Validate MiniLcm types #1344

rmunn · 2025-01-06T21:22:57Z

Fixes #1275.
Fixes #1276.
Fixes #1277.
Fixes #1278.
Fixes #1279.
Fixes #1280.

Work completed:

Entry validator now validates all fields
Sense validator now validates all fields
Example sentence validator now validates all fields
Writing system validator created
Semantic domain validator created
Part of speech validator created
Tests for entry validator
Tests for sense validator
Tests for example sentence validator
Tests for writing system validator
Tests for semantic domain validator
Tests for part of speech validator
Adjusted some existing unit tests to now create valid data

Contains validators for: - Entry - Sense - Example Sentence - Part of Speech - Semantic Domain

Entry validation now includes "lexeme must not be empty", so we add a non-empty lexeme to the existing entry validation tests.

These tests are quite similar to each other; a test helper method is probably needed here.

Refactored citation form tests to be more generic so they can be resued for other similar fields.

rmunn · 2025-01-06T21:29:19Z

My thoughts on SemDom.xml and GOLDEtic.xml - we load these XML files as resources into the app (TODO: determine which DLL the resources should live in) and create a singleton service (or just a static class) that parses those XML files at system startup and provides an IDictionary interface for looking up POS / semdom data. (Or a hash set if all we need is to validate GUIDs).

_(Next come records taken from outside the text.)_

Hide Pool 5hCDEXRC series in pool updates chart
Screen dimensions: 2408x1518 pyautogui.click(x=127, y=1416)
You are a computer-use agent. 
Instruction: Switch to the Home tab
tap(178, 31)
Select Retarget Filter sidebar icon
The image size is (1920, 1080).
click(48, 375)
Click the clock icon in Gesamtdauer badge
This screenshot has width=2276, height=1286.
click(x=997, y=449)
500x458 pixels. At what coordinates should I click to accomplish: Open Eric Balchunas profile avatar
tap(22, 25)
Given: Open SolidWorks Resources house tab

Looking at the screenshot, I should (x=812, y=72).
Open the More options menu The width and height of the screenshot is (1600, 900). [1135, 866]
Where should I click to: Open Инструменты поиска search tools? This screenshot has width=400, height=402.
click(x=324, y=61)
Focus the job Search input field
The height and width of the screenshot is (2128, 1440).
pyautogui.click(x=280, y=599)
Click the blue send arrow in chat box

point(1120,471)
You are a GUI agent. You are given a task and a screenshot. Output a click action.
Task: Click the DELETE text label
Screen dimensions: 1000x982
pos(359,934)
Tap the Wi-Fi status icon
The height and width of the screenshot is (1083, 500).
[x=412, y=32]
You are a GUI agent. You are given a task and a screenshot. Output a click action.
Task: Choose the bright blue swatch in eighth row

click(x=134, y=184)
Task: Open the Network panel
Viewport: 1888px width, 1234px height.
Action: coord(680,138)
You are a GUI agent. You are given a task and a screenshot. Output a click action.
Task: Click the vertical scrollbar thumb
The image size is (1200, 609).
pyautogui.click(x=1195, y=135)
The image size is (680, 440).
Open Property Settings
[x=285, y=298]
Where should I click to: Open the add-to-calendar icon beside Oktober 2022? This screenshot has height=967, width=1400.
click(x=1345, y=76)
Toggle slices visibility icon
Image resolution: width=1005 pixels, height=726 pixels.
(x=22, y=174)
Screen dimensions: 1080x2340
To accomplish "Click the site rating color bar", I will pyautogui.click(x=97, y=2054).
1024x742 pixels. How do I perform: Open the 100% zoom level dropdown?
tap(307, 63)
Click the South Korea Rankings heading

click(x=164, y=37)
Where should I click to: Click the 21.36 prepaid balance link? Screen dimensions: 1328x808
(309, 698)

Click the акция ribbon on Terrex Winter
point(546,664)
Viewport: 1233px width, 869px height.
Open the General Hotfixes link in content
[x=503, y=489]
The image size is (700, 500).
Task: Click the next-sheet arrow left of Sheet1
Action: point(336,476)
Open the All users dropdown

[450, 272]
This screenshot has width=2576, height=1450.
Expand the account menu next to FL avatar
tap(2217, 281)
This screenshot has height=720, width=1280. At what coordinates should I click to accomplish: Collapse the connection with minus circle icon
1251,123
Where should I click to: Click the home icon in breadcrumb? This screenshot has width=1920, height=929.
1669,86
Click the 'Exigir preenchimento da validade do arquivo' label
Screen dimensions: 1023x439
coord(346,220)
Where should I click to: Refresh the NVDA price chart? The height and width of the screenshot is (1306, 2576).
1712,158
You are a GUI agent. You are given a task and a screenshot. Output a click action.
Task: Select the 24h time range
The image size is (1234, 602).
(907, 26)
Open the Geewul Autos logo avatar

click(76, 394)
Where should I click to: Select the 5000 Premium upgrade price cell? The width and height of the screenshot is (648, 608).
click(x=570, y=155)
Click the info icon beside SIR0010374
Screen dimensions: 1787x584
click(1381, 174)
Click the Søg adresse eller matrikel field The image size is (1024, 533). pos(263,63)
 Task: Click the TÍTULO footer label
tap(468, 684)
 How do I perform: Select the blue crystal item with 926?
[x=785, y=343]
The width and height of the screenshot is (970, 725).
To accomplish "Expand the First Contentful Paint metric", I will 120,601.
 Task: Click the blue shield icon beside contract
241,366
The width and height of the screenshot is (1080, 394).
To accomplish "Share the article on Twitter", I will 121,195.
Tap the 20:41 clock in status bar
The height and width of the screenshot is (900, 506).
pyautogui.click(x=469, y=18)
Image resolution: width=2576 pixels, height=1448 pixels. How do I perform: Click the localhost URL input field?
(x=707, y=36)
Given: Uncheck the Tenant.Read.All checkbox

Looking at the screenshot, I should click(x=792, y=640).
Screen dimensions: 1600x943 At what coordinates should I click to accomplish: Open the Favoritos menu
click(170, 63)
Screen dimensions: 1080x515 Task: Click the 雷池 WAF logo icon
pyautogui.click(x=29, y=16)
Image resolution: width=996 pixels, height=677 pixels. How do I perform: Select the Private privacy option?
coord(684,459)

Then validation code can say "Is this a predefined / canonical item?" And if it's supposed to be canonical, ensure the GUID is correct. And optionally, verify that the name and description of the canonical items hasn't been modified.

jasonleenaylor · 2025-01-06T23:38:51Z

GUIDs are all that needs to be used to identify if a POS or SemDom is predefined. Unless you want to support versioning, which you probably don't.

backend/FwLite/MiniLcm.Tests/Validators/EntryValidatorTests.cs

backend/FwLite/MiniLcm/Validators/EntryValidator.cs

hahn-kev · 2025-01-07T04:42:58Z

backend/FwLite/MiniLcm/Validators/EntryValidator.cs

+
+    private bool NotBeComponentSelfReference(Entry entry, ComplexFormComponent component)
+    {
+        return component.ComponentEntryId != entry.Id;


this should not be Guid.Empty otherwise it won't make sense

I tried adding a .When() condition to this check, but FluentValidation's .When takes a Func<Entry, bool> and there isn't a WhenForEach. So I'd either have to use a .ForEach with a .When, or I could just make these predicates pass when the GUID in question is empty. I chose the latter approach in commit 87b2f8b.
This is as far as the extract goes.